I leaned down and hugged her close to my chest. “You’re so hot.” 

“I’m not really in the mood,” she pulled back, smirking. 

I rolled my eyes at her. “You feel chilly?”

She shook her head. 

“Your fever’s breaking. That’s good.” 

“Mmm?” was all she could muster. 

“Lay down,” I told her, and she did. I folded the blankets down past her knees. I hopped back into bed beside her. I turned the TV off. 

She flipped onto her stomach and I rubbed her back.

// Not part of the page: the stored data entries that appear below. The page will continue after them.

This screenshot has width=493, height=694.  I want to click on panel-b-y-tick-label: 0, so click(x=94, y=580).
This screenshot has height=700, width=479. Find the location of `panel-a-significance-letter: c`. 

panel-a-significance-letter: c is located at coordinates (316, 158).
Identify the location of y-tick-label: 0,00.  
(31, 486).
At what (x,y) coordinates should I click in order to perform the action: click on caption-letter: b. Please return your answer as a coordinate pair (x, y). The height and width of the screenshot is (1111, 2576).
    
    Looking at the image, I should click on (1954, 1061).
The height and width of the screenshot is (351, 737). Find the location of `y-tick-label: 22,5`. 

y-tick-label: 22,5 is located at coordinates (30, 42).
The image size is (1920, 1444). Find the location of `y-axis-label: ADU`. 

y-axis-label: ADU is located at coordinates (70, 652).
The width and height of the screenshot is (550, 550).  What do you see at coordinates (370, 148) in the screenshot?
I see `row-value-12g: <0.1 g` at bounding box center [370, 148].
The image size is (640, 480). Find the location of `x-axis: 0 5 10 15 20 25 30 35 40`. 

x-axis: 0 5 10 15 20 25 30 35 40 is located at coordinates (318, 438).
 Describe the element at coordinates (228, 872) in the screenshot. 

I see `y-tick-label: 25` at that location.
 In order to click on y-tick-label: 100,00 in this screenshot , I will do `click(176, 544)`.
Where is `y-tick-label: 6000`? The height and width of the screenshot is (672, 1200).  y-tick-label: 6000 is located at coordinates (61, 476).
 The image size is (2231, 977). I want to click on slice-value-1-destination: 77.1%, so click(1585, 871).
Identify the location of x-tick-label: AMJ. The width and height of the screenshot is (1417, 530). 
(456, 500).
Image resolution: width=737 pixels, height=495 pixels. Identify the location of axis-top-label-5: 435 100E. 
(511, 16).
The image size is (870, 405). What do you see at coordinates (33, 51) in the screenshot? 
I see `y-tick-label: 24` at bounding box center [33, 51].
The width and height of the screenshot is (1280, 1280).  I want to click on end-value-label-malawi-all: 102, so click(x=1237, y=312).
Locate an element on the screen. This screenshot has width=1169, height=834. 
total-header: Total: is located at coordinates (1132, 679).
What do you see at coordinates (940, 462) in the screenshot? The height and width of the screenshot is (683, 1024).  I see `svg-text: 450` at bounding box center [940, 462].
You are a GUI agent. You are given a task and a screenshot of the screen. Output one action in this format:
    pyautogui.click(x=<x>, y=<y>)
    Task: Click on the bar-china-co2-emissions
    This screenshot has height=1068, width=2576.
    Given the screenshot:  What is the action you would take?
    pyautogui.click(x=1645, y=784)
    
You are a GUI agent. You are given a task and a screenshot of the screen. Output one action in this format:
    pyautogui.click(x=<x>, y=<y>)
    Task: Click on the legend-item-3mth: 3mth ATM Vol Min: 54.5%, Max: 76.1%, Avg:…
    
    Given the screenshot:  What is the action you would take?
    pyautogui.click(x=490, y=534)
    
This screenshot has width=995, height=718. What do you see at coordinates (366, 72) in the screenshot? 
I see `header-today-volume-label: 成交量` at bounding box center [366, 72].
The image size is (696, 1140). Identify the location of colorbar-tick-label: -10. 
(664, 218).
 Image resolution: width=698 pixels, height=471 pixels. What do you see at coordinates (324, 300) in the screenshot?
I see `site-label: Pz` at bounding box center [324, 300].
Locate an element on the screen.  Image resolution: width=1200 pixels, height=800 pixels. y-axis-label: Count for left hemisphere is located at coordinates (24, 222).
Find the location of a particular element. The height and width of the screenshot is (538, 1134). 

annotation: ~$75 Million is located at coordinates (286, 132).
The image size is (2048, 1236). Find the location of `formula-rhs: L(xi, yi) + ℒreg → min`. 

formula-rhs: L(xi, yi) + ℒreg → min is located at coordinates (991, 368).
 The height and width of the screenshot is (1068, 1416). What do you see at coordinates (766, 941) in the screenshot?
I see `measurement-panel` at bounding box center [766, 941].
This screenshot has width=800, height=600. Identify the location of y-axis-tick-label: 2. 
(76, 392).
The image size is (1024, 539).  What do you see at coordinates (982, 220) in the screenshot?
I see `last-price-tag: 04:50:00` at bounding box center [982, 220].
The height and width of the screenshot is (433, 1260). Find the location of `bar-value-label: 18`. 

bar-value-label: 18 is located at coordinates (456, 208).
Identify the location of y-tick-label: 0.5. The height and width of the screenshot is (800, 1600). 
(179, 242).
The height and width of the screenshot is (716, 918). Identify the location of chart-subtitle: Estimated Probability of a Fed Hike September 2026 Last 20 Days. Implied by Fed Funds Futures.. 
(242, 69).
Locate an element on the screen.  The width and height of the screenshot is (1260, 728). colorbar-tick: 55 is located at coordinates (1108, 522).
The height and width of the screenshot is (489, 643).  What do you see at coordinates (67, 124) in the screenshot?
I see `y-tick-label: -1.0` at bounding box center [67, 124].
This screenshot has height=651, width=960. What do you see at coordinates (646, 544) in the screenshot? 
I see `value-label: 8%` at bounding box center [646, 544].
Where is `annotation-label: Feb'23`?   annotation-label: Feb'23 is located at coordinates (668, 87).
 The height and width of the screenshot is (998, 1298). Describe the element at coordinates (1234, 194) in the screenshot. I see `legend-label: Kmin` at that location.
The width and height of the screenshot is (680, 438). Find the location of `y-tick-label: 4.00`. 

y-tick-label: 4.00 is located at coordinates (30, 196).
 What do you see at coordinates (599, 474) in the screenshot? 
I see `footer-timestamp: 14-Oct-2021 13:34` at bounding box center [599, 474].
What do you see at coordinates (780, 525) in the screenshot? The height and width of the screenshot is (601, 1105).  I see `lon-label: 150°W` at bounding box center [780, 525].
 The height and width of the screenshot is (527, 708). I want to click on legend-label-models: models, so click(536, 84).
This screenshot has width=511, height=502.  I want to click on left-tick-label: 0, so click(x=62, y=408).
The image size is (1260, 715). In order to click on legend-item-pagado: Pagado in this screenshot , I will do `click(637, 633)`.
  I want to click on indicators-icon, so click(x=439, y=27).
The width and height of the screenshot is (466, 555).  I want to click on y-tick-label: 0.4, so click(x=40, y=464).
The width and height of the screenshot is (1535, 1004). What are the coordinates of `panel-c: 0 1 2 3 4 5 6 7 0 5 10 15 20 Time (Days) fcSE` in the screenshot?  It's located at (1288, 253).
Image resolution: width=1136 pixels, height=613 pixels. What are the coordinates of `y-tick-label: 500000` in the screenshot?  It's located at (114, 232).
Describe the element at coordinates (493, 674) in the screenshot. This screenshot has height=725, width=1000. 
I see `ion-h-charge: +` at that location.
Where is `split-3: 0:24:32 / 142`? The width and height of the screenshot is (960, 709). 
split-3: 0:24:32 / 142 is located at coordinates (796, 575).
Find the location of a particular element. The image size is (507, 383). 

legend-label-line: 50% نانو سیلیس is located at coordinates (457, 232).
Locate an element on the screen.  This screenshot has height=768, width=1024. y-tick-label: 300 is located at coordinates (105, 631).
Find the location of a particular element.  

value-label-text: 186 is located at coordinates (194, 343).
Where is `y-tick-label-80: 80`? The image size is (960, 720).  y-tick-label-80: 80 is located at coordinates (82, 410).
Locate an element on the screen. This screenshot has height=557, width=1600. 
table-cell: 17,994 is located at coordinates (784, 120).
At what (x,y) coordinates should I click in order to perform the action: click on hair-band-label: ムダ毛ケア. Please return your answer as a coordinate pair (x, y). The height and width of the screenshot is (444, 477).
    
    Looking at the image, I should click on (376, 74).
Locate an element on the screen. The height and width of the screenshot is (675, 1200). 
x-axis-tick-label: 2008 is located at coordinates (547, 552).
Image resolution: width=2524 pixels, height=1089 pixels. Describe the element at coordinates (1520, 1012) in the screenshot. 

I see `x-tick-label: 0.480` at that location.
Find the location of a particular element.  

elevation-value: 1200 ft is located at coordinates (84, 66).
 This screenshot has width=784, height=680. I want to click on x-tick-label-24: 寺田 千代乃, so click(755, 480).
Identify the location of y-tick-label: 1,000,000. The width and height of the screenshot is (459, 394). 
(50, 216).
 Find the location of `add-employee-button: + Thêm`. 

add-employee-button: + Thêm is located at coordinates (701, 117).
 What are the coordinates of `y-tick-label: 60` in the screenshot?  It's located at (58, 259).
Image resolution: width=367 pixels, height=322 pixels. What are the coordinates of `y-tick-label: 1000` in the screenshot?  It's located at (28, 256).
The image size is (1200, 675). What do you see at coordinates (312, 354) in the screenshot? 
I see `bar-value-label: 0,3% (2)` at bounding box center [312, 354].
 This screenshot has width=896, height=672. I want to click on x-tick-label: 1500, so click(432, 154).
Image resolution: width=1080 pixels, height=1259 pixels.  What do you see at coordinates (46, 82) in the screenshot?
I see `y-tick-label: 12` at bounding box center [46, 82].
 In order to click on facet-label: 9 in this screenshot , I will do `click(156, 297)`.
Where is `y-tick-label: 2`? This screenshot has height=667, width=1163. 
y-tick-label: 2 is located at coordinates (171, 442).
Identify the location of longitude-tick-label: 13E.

Her skin was damp, but her body was cold. “Doctor tomorrow.” It wasn’t a question. 

She growled. 

“I’ll take that as a yes.”

“You’ll have to drug me again,” she mumbled, clearly drifting off to sleep. 

I leaned close, whispering into her ear. “It wasn’t that hard the first time.” I kissed her cheek. 

“Don’t,” she said sleepily, but firmly. “Don’t kiss me.”

I did it again. “Too late.”

She groaned. “Your funeral.”

I laughed. “Goodnight, gorgeous.” 

“Love you,” she whispered, just barely. 

I smiled to myself. If only she got sick more often.